• [Selected excerpt]
--- Begin ---
Royalties and other operating income for the third quarter of fiscal 2009 were $3.6 million compared to $4.6 million in the third quarter of fiscal 2008. The decrease was primarily due to Tommy Bahama’s termination of its license agreement for footwear, the challenging economic conditions and the decline in the British pound versus the United States dollar, which impacted Ben Sherman royalty income.
Interest expense for the third quarter of fiscal 2009 was $5.3 million compared to $6.4 million in the third quarter of fiscal 2008. In the third quarter of fiscal 2008, the Company recorded a charge of $0.9 million associated with the write-off of unamortized financing cost as a result of the amendment and restatement of its U.S. revolving credit agreement. The Company expects to incur approximately $5.3 million of interest expense in the fourth quarter of fiscal 2009.
For the first nine months of fiscal 2009 consolidated net sales decreased to $610.2 million from $747.6 million in the first nine months of fiscal 2008. Excluding the impact of restructuring charges and other unusual items, adjusted diluted net earnings per share in the first nine months of fiscal 2009 decreased to $1.11 from adjusted diluted net earnings per share of $1.36 in the first nine months of fiscal 2008. Including the restructuring charges and other unusual items, in the first nine months of fiscal 2009, earnings per diluted share were $0.72 compared to $1.00 in the first nine months of fiscal 2008.
Balance Sheet and Liquidity
Total inventories at October 31, 2009 were $83.7 million, down 23% from November 1, 2008. Inventory levels at Ben Sherman, Lanier Clothes and Oxford Apparel have each decreased as the Company has focused on mitigating inventory markdown risk and promotional pressure, as well as exiting certain lines of business. Inventory levels increased slightly year over year at Tommy Bahama to support additional retail stores. Receivables totaled $94.5 million at quarter end, down 21% from the end of last year’s third quarter. The decrease was attributable to lower wholesale sales.
--- End ---
• [Problems to work on]
1) Name each brand or business unit that the earnings excerpt above mentions.
2) According to the earnings excerpt, what were total inventories at October 31, 2009?
3) Pick up the earnings excerpt after its final sentence and write a continuation.

• [Information given]
--- Begin ---
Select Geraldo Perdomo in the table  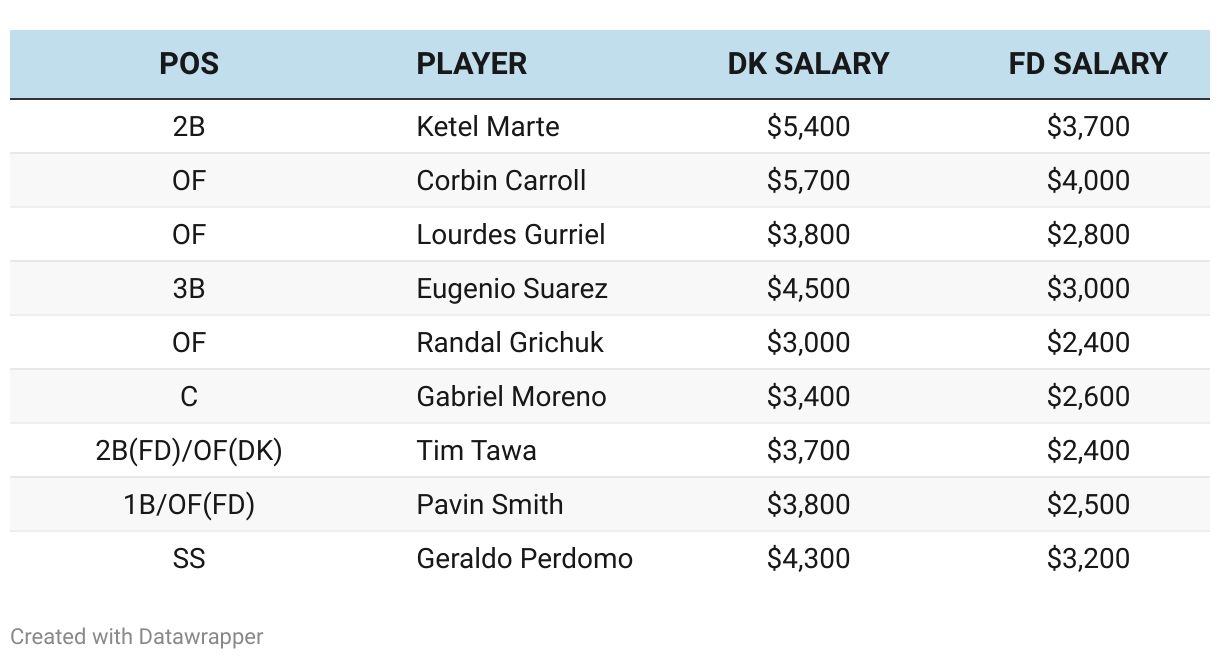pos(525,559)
--- End ---
--- Begin ---
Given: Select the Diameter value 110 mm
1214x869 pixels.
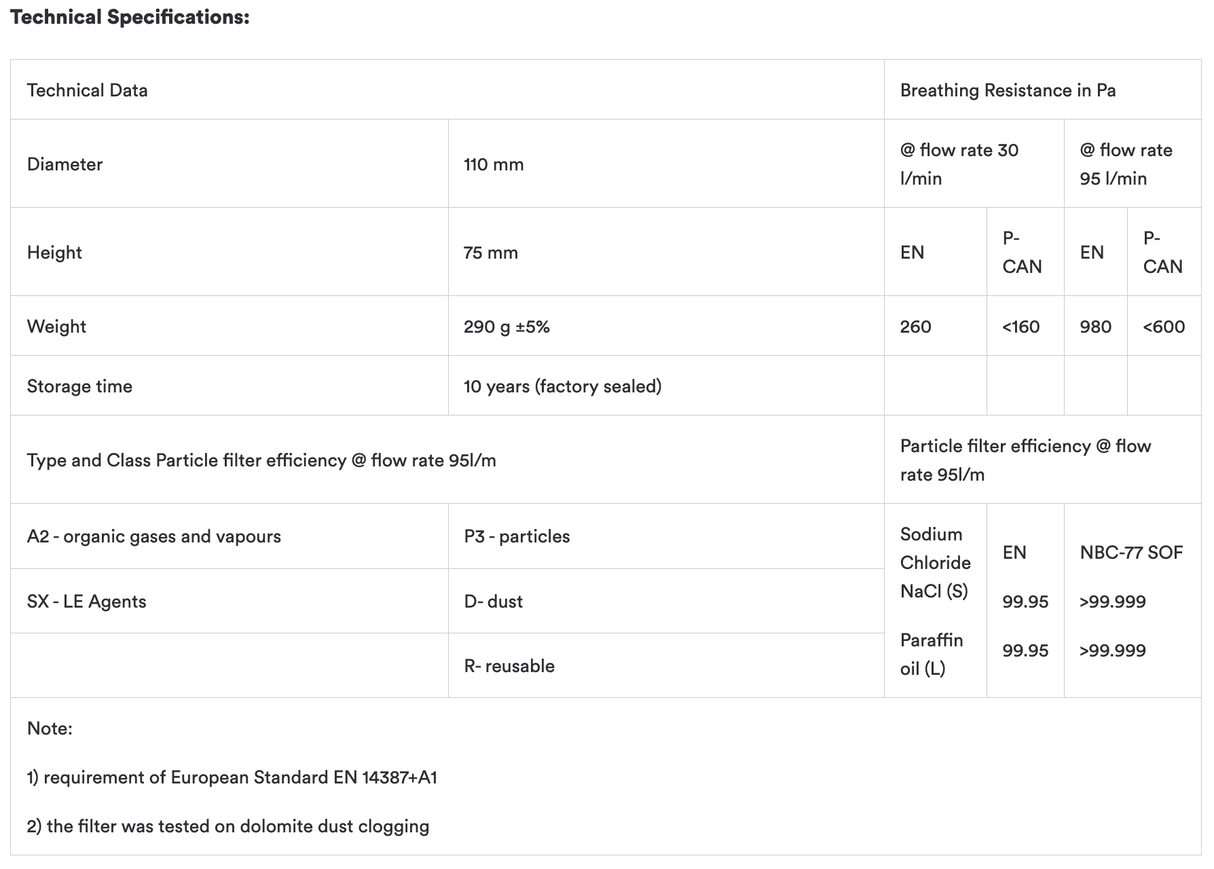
--- End ---
• [In response]
1) Tommy Bahama, Ben Sherman, Lanier Clothes, Oxford Apparel

2) $83.7 million

3)
As a result of strong cash flow from operations, total debt was reduced from $235.6 million at November 1, 2008 to $178.7 million at October 31, 2009. As of October 31, 2009, the Company had approximately $105 million in unused availability under its U.S. revolving credit facility and $11 million in unused availability under its U.K. revolving credit facility.
The Company’s capital expenditures for fiscal 2009 are expected to be approximately $10 million, including $8.4 million incurred during the first nine months of fiscal 2009. These expenditures consist primarily of additional Tommy Bahama and Ben Sherman retail stores and the costs associated with the implementation of a new integrated financial system.

 


 

Fiscal 2009 Guidance
For the full fiscal year 2009, the Company expects net sales in the range of $790 million to $800 million compared to previously issued guidance of net sales in the range of $765 million to $780 million. Adjusted diluted net earnings per share for fiscal 2009 are expected to be between $1.20 and $1.25 compared to previously issued guidance of adjusted diluted net earnings per share between $0.90 and $1.05.
Dividend
The Company also announced that its Board of Directors has approved a cash dividend of $0.09 per share payable on January 29, 2010 to shareholders of record as of the close of business on January 15, 2010. The Company has paid dividends every quarter since it became publicly owned in 1960.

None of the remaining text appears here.